Ubuntu est très connue en tant que distribution conçue pour les utilisateurs normaux, car l'accent est mis sur la facilité d'utilisation. Cependant, sa nature Open Source rend ce genre d'environnement de travail très utile pour les scientifiques.

Les chercheurs composent une catégorie plutôt particulière d'utilisateurs d'ordinateur. Leurs besoins ont tendance à être très précis et ne chevauchent ceux des utilisateurs « normaux » que jusqu'à un certain point. Par exemple, un statisticien peut, dans certains cas, utiliser la même feuille de calcul qu'un gestionnaire, mais pour des tâches différentes. Cela étant dit, à un certain moment, le statisticien aura besoin d'un environnement de calcul plus puissant, tel que R (également disponible dans les dépôts Ubuntu).

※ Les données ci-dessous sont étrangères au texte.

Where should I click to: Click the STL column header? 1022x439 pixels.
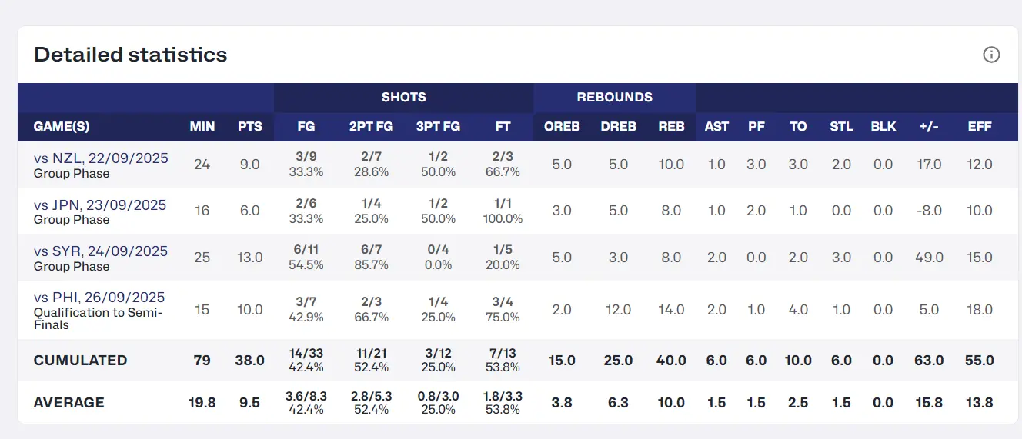(841, 126)
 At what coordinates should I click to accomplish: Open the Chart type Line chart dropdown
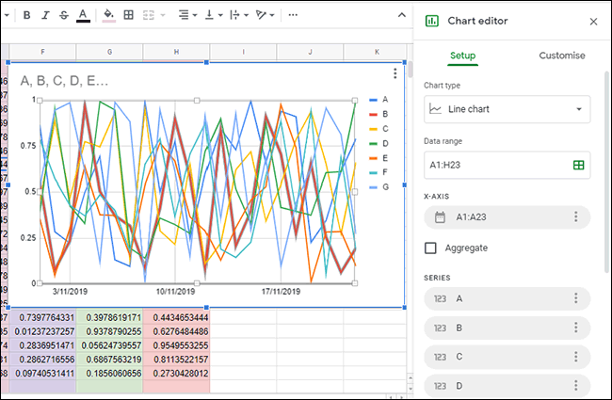[507, 109]
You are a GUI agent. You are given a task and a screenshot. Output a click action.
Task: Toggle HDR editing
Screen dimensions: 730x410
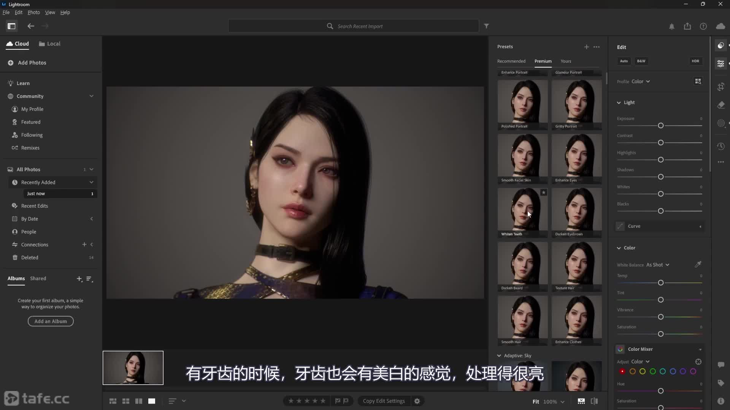(696, 61)
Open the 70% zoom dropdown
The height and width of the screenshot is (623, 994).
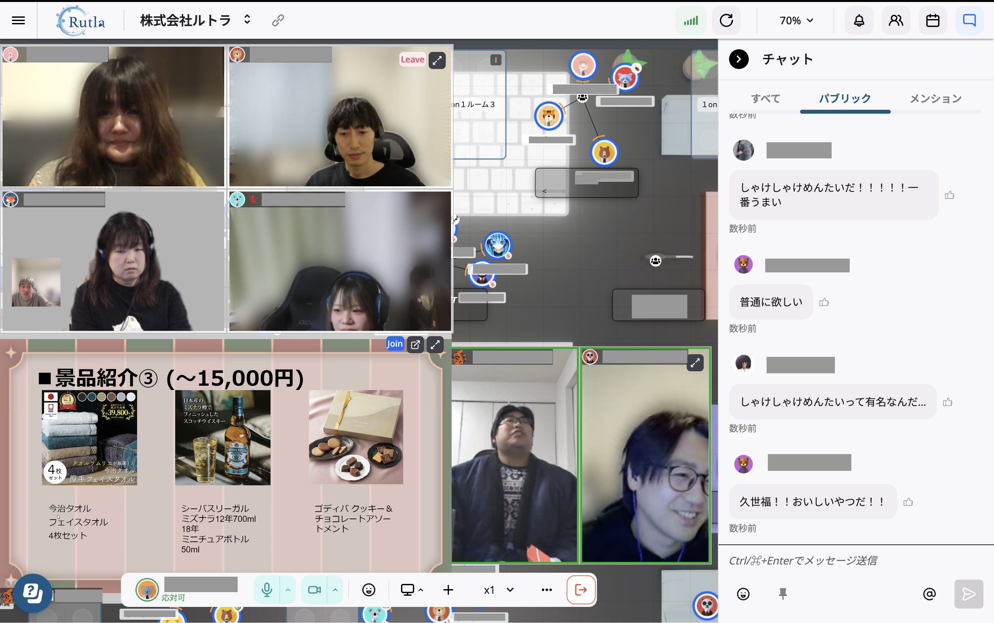pos(796,20)
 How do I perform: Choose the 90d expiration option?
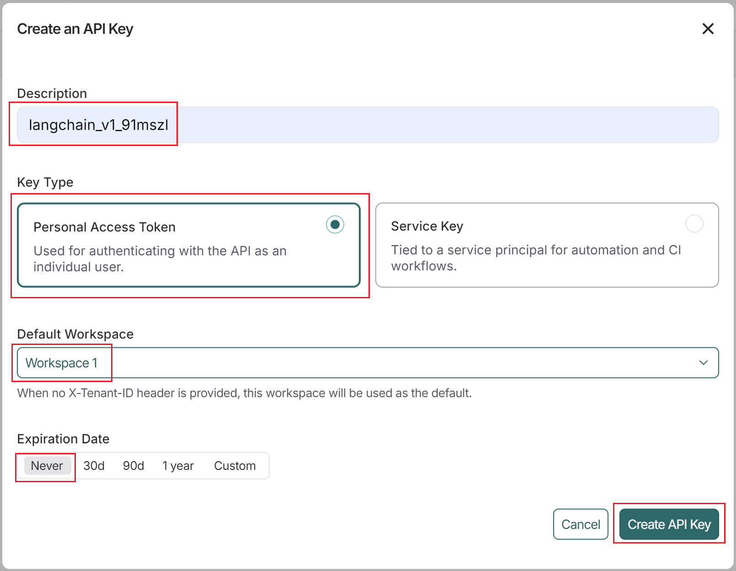133,466
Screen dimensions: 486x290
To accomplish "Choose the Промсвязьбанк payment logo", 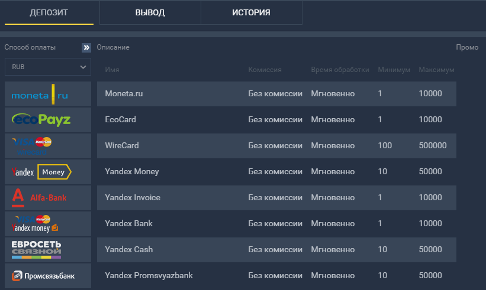I will [48, 276].
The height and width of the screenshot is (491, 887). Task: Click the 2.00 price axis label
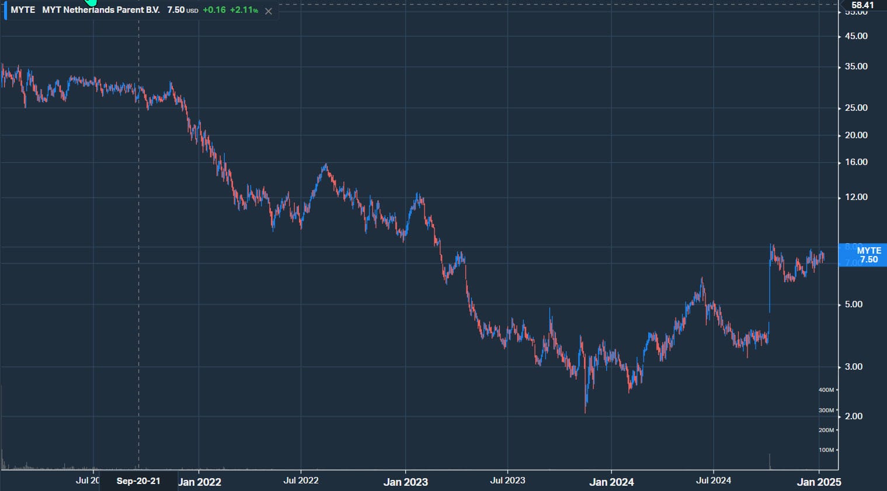[853, 416]
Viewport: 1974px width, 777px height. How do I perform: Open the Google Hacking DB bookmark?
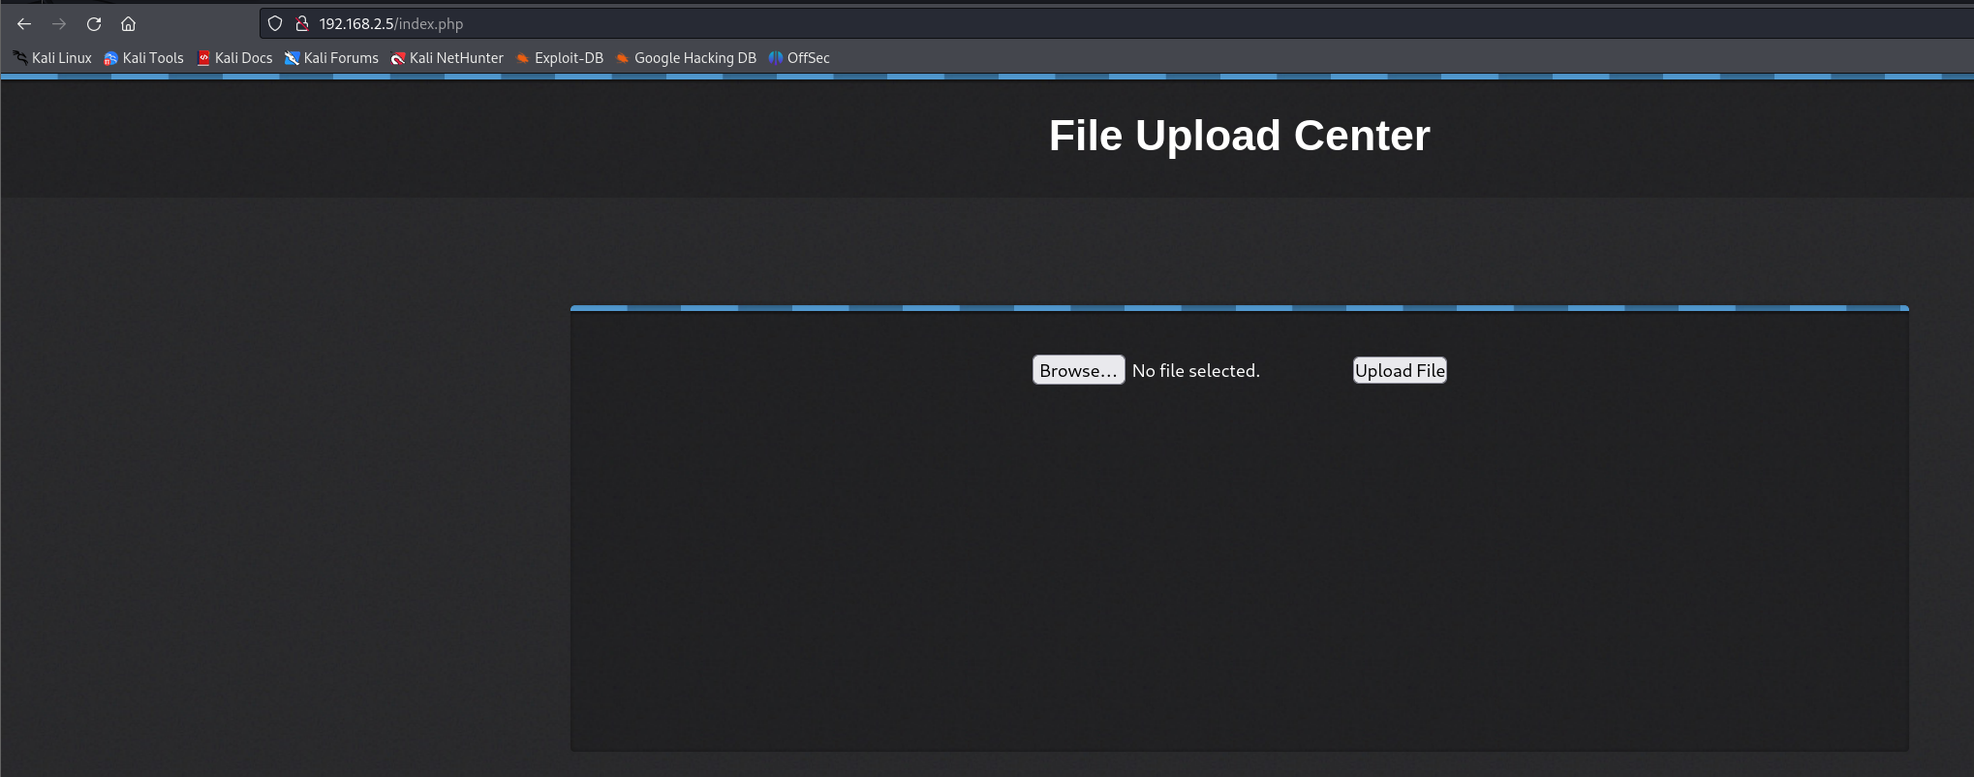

Cependant, le nombre d'utilisateurs potentiels de programmes spécifiques scientifiques est tout naturellement beaucoup plus restreint que celui des utilisateurs ordinaires. Beaucoup de ceux qui développent des logiciels à but scientifique sont, en fait, eux-mêmes des scientifiques, puisque la spécialisation de la science moderne rend de l'expérience dans chaque domaine particulier un avantage, pour ne pas dire plus. Avec un système d'exploitation Open Source, la construction de programmes est rendue plus facile pour des personnes n'étant éventuellement pas des informaticiens. En outre, avoir un outil de gestion de logiciels tel que le système apt et dépôt à disposition, rend la distribution de votre programme beaucoup plus facile. Tout ceci a contribué à rendre une large gamme d'applications scientifiques disponible à la fois pour Ubuntu et pour la distribution en amont, Debian.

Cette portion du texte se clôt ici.